## TEXTO PARA ANÁLISE
=====
Decisão facilita mudança de nome e gênero no Registro Civil no Ceará

Publicação no Diário da Justiça do dia 7 de maio autoriza mudança de prenome e gênero, sem a necessidade de autorização judicial e cirurgia de redesignação sexual

Escrito por Márcio Dornelles ,

Rafaela carregava uma pasta repleta de documentos e um sorriso cheio de sonhos. No balcão de um cartório no Centro de Fortaleza, tornava-se oficialmente o que sempre quis ser: ela mesma. A papelada era conferida com carinho, o mesmo usado para assinar a ficha com a retificação de nome e gênero. Transexual, há cinco anos buscava alterações no Registro Civil via Justiça, mas esbarrava na burocracia. 

Apesar de restarem 14 documentos, o procedimento foi facilitado com a publicação, no Diário da Justiça do dia 7 de maio, do provimento número 9/2018 da Corregedoria-Geral da Justiça do Ceará, que autorizou mudança de prenome e gênero, sem a necessidade de autorização judicial e cirurgia de redesignação sexual, a mudança de sexo. Também foi ignorado laudo médico ou psicológico. A decisão é tida como pioneira no Nordeste e uma das primeiras no Brasil.
=====
Continue, por favor, a reportagem acima sobre a mudança de nome e gênero no Registro Civil do Ceará, a partir da última frase.
=====
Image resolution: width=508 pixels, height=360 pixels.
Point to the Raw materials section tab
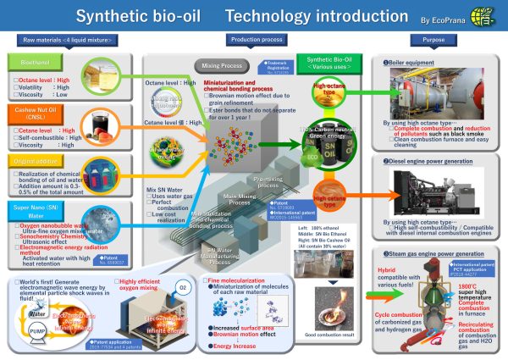(64, 40)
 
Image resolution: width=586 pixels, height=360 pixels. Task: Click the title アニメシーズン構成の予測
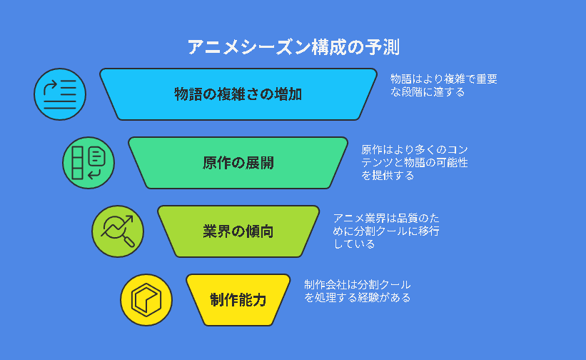(x=293, y=47)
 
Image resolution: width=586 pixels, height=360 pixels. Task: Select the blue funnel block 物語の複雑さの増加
(x=238, y=94)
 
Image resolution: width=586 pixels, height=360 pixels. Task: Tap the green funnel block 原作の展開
(x=238, y=163)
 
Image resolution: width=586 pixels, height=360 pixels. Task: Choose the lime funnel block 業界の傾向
(x=238, y=231)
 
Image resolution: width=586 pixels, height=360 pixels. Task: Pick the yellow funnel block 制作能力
(x=238, y=300)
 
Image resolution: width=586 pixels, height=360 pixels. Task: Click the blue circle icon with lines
(x=60, y=94)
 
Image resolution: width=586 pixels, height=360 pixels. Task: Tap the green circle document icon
(x=89, y=163)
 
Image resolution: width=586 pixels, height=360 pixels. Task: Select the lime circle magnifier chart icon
(x=118, y=231)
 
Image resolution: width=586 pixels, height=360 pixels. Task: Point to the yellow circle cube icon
(x=146, y=300)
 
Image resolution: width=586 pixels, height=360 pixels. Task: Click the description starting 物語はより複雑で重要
(x=444, y=85)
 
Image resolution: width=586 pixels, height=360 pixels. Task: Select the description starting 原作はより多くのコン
(x=415, y=162)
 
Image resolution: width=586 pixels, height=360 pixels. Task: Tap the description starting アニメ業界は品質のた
(x=386, y=231)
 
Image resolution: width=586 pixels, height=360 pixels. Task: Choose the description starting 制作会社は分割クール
(x=358, y=291)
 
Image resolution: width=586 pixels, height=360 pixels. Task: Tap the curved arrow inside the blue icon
(x=49, y=87)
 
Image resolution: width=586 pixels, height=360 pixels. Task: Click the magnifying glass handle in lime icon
(x=129, y=241)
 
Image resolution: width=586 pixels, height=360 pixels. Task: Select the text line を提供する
(x=388, y=175)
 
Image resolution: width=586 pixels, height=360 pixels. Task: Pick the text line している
(x=354, y=244)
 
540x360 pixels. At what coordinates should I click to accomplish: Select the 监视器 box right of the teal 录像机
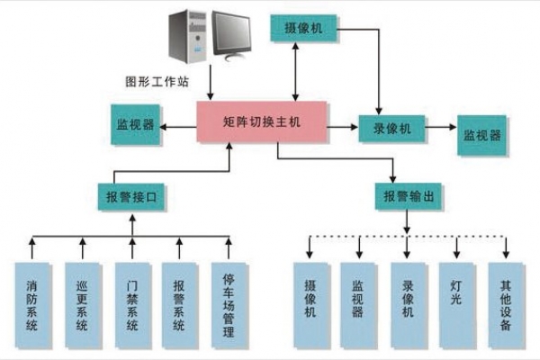482,134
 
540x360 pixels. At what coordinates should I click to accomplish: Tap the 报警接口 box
133,195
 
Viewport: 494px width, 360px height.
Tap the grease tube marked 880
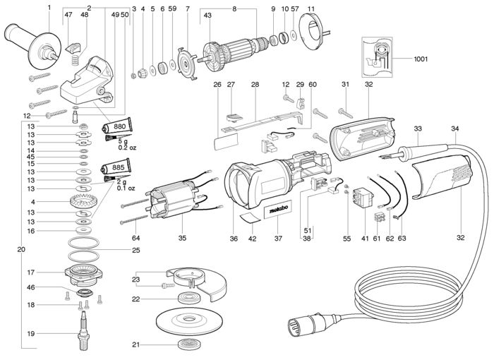click(x=116, y=126)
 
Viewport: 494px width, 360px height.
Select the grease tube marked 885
click(x=116, y=167)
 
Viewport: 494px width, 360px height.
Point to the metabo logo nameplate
click(x=278, y=210)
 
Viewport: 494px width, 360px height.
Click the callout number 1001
click(x=421, y=59)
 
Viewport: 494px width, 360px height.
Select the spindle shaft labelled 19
click(x=83, y=330)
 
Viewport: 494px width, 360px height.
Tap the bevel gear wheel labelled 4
click(x=83, y=201)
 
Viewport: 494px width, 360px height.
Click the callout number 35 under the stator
click(x=182, y=238)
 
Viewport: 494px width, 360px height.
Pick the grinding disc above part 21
click(x=188, y=322)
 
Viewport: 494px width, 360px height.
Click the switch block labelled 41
click(x=363, y=198)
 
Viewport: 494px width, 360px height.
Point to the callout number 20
click(x=21, y=250)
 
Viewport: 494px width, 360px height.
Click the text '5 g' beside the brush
click(x=123, y=142)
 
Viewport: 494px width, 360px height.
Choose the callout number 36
click(x=234, y=239)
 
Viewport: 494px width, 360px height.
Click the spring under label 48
click(x=75, y=59)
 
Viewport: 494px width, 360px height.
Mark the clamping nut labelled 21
click(x=188, y=344)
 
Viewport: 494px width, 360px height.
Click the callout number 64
click(x=135, y=238)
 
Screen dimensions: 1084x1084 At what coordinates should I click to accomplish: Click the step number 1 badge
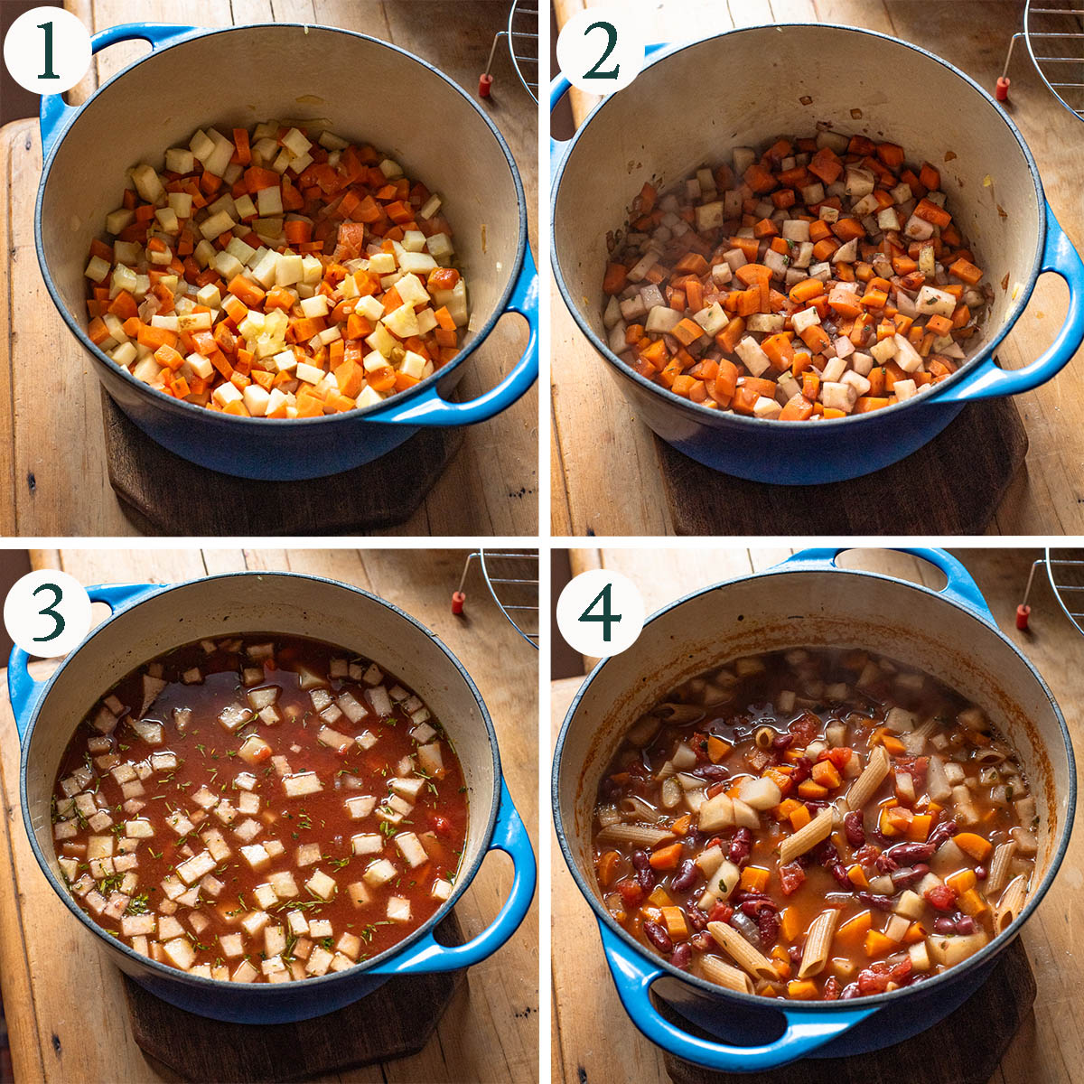click(x=47, y=51)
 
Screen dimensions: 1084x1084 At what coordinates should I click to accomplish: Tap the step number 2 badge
click(x=600, y=51)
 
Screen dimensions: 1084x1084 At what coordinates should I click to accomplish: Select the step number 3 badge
click(x=47, y=612)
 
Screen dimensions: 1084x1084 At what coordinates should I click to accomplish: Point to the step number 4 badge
click(x=600, y=612)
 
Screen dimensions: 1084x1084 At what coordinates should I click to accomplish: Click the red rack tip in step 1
click(x=485, y=86)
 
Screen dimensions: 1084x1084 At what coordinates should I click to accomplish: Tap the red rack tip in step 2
click(x=1003, y=89)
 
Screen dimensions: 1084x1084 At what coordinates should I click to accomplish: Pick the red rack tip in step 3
click(x=459, y=603)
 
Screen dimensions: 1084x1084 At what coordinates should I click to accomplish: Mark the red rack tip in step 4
click(x=1023, y=617)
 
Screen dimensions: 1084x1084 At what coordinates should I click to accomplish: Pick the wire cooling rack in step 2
click(x=1046, y=56)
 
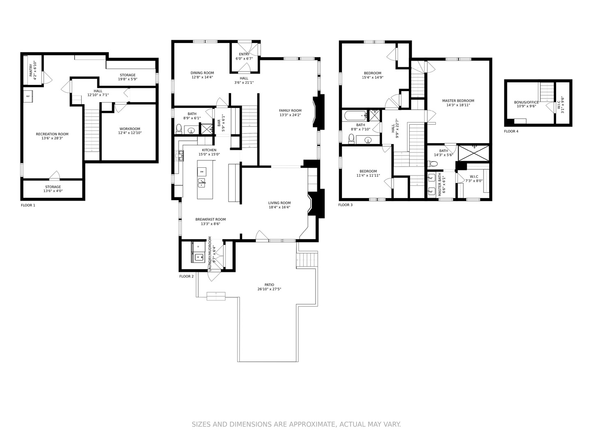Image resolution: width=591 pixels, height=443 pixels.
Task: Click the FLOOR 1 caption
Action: coord(28,205)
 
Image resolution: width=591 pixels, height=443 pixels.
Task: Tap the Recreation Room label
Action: coord(52,134)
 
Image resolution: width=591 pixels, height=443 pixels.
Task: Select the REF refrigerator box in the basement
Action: coord(28,96)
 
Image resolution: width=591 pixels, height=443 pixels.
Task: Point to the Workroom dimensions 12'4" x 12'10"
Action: coord(130,133)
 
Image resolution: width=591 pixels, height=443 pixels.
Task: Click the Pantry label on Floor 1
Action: coord(31,69)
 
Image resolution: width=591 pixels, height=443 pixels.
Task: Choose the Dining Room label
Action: coord(202,73)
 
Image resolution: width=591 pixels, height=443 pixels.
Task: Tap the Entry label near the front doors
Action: coord(244,54)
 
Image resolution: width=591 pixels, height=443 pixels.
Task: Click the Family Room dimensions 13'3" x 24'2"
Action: coord(290,115)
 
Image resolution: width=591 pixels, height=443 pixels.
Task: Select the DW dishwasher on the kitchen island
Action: coord(202,171)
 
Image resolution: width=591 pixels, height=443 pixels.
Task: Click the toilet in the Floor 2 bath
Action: coord(179,129)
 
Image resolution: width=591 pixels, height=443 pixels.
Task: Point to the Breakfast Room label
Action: coord(211,219)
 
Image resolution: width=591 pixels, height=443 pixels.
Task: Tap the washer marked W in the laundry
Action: coord(199,257)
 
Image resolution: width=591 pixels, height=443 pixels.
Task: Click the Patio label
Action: coord(269,285)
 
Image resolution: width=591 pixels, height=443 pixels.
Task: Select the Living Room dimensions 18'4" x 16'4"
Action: coord(279,208)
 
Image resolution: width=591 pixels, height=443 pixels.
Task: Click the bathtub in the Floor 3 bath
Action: coord(356,116)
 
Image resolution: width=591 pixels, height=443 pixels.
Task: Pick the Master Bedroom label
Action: coord(458,101)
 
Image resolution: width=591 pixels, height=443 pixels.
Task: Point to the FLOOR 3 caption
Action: coord(346,205)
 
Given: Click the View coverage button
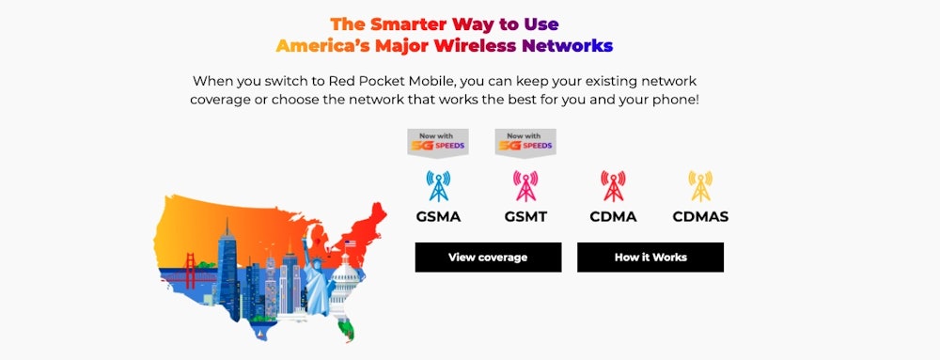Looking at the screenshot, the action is (x=488, y=258).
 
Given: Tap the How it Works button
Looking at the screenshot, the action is (x=650, y=258).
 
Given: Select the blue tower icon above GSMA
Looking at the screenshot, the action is (x=438, y=186).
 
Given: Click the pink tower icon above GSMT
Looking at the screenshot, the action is (x=525, y=186).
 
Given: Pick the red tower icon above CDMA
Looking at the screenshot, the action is (x=613, y=186).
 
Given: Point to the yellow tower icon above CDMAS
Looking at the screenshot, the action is (x=700, y=186).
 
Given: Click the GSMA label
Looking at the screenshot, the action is (x=438, y=217).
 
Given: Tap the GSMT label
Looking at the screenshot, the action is (x=525, y=217).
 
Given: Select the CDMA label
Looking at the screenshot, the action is (x=613, y=217).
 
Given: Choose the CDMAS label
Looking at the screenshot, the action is (x=700, y=217).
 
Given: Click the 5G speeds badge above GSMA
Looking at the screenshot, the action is (x=438, y=143).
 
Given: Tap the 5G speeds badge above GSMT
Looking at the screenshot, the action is (x=525, y=143).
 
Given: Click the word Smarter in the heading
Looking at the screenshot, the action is (x=408, y=23).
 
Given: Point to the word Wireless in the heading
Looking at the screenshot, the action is (x=477, y=46).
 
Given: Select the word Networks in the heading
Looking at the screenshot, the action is (x=567, y=46).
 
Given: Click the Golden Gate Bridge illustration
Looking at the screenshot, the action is (x=187, y=274).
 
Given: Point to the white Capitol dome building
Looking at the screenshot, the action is (x=344, y=283).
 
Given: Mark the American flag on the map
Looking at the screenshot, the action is (x=350, y=243).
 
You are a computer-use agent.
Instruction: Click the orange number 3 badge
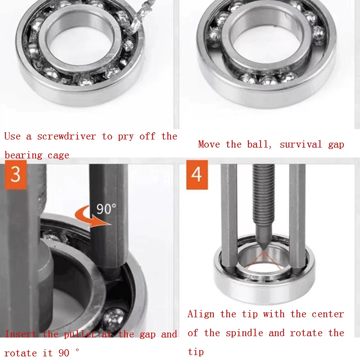click(x=16, y=175)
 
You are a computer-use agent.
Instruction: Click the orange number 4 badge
click(x=197, y=175)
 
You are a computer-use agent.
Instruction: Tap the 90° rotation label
click(x=106, y=209)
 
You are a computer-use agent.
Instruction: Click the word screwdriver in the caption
click(x=67, y=136)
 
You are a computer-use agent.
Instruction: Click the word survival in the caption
click(x=301, y=144)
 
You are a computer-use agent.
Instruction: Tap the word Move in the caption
click(x=209, y=144)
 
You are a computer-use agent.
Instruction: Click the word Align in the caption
click(x=201, y=314)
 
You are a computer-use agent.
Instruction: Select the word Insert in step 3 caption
click(x=21, y=334)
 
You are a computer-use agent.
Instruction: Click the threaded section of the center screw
click(x=264, y=195)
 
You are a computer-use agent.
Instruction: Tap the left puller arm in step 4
click(x=229, y=216)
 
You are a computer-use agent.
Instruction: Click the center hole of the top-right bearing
click(x=266, y=45)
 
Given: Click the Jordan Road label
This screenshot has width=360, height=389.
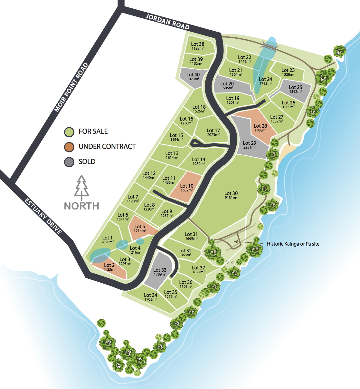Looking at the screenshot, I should pos(167,22).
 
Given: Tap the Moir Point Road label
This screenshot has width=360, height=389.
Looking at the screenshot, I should pos(71,88).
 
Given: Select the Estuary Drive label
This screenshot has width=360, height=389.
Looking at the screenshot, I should pos(43,217).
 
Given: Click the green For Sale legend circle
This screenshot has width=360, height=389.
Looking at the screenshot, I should pos(69,132).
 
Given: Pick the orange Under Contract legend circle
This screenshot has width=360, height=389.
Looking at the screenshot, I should pos(69,147).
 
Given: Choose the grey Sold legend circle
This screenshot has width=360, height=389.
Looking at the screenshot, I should pos(69,162).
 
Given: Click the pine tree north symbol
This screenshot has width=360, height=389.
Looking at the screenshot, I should pos(81,187).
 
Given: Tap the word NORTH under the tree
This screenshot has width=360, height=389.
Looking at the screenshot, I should pos(81,206).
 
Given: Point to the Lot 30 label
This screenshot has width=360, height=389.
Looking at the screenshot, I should pos(231,193).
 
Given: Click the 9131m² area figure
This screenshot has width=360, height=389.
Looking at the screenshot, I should pos(231,198).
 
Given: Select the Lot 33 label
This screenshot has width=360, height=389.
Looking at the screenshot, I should pos(160,270).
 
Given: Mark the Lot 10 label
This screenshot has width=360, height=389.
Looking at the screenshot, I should pos(187,186).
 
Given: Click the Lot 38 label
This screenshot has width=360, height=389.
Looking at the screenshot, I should pos(198,44).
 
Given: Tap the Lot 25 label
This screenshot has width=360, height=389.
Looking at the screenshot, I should pos(295,87).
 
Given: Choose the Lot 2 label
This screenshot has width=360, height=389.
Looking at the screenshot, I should pos(109,265).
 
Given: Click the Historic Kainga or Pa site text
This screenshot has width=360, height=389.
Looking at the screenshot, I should pos(293,244).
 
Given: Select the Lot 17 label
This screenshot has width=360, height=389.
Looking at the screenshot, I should pos(213,131).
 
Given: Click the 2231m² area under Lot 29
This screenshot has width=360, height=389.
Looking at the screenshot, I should pos(250,147).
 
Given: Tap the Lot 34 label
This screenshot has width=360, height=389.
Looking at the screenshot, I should pos(150,295).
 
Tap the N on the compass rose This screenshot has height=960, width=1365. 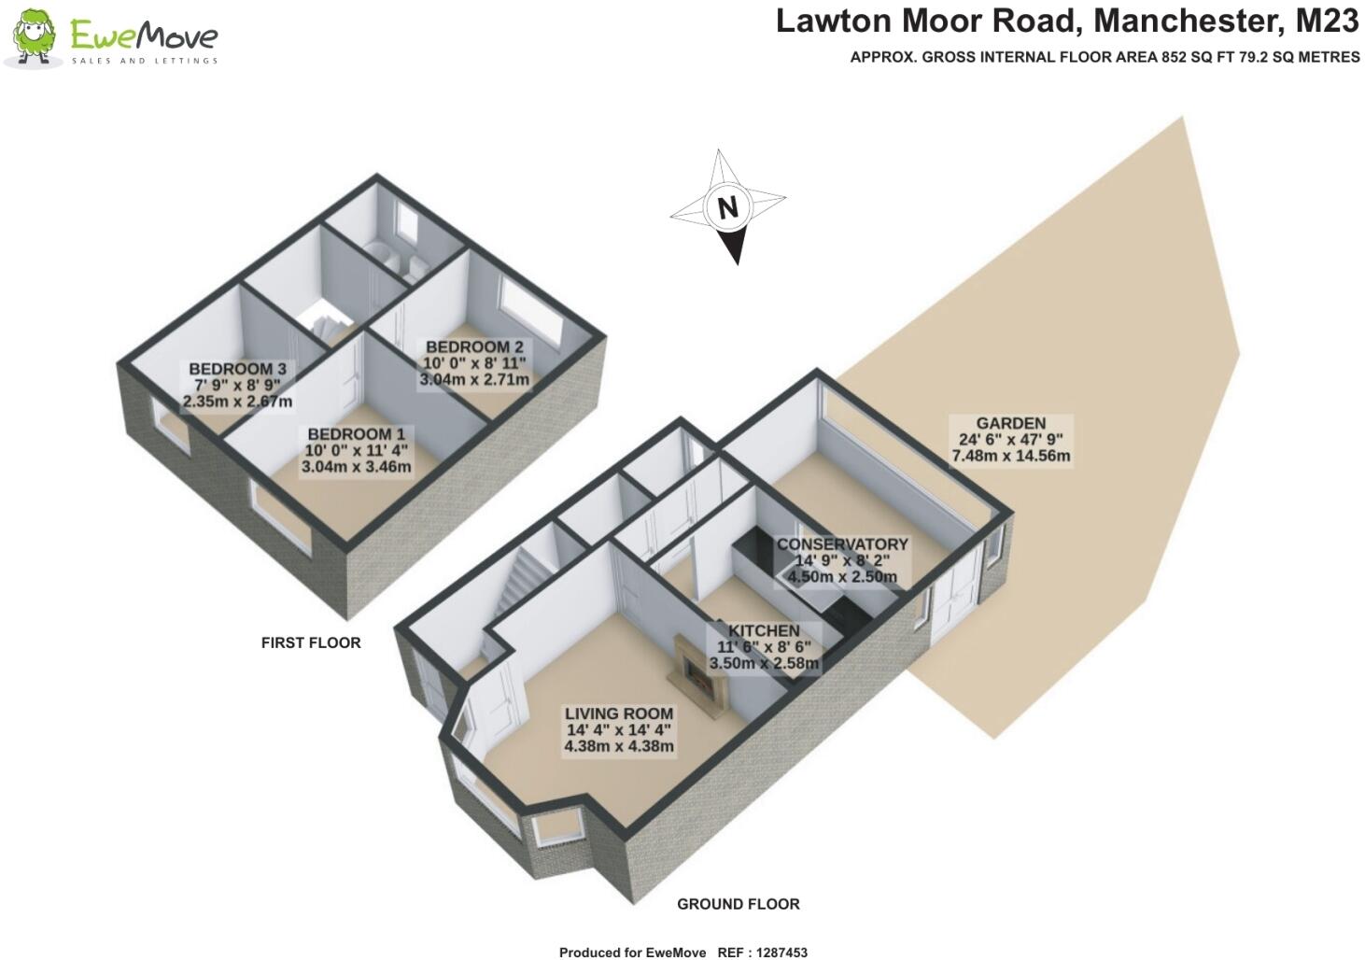727,206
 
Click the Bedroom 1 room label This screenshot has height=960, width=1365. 356,434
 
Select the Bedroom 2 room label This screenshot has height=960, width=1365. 474,347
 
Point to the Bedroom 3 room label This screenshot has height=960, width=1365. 237,369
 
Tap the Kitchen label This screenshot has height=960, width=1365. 764,631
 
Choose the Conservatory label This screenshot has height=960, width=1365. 842,544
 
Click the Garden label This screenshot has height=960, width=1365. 1010,423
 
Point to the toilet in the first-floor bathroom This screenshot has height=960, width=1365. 413,268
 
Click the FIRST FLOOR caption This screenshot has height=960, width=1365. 311,642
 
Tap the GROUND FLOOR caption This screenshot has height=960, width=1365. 738,904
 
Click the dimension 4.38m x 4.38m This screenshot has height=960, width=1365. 618,746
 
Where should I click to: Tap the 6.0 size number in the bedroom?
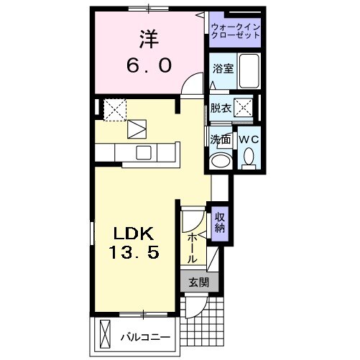(x=149, y=65)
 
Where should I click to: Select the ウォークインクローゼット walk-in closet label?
(x=236, y=30)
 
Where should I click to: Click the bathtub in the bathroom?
(x=249, y=71)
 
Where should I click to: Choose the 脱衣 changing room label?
(x=221, y=109)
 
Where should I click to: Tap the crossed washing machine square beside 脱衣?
(x=245, y=109)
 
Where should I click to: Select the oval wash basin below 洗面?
(x=221, y=160)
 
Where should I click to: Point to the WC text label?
(x=248, y=138)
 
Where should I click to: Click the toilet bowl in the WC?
(x=249, y=156)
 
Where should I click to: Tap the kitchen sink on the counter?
(x=142, y=152)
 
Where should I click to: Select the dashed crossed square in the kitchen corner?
(x=114, y=109)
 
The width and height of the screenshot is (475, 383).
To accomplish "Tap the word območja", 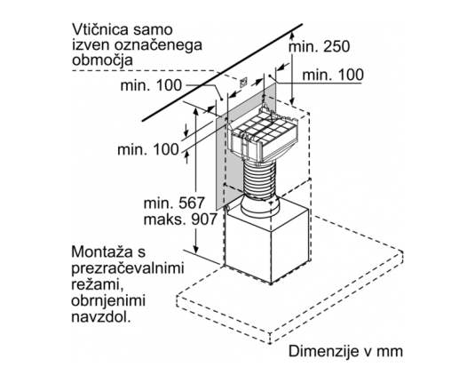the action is (102, 60).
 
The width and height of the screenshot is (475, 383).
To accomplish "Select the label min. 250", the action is (320, 46).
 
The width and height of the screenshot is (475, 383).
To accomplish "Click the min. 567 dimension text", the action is (174, 203).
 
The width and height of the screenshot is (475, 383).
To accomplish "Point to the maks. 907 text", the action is (180, 219).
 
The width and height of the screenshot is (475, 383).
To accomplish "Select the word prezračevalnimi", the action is (128, 268).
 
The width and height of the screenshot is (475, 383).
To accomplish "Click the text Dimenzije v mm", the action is (345, 351).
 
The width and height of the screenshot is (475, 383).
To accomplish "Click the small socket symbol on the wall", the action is (243, 82).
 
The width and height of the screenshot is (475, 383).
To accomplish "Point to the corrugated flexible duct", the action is (259, 180).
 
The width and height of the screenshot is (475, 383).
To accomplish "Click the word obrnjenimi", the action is (108, 301).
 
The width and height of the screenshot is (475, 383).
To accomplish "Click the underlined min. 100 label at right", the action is (333, 75).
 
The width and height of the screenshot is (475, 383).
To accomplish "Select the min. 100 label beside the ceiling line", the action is (151, 85).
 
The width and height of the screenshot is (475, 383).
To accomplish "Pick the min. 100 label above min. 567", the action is (148, 150).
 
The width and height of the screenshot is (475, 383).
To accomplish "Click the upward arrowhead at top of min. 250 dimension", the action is (291, 36).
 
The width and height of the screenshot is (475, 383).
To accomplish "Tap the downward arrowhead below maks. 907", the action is (196, 250).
=====
## RESPOSTA
Além de vanguardista, é uma correção histórica, na opinião do corregedor-geral Francisco Darival Beserra Primo, quando da divulgação da medida. Segundo ele, o objetivo é “regulamentar a situação daqueles que já foram e ainda são preteridos historicamente, vítimas de violência física ou moral ou até sujeitos à imposição da invisibilidade ou indiferença”. O órgão tomou como ponto de partida decisão proferida pelo Supremo Tribunal Federal (STF), no mês de março, que reconheceu o direito à substituição de nome e gênero diretamente no ofício de Registro Civil, independente de cirurgia, tratamentos hormonais ou patologizantes.

Uma das dúvidas geradas versa sobre um possível impedimento para as alterações diante de restrições financeiras, por exemplo. A presidente da Comissão de Diversidade Sexual da OAB-CE, advogada Vanessa Venância, explica que as pendências não serão um empecilho, mas uma herança. “Vão ser transferidos bens e propriedades, assim como dividas e débitos trabalhistas. Se tiver um processo, vai ser transferido, até para evitar qualquer tipo de fraude, falsidade ideológica e manipulação equivocada desse direito”, esclarece.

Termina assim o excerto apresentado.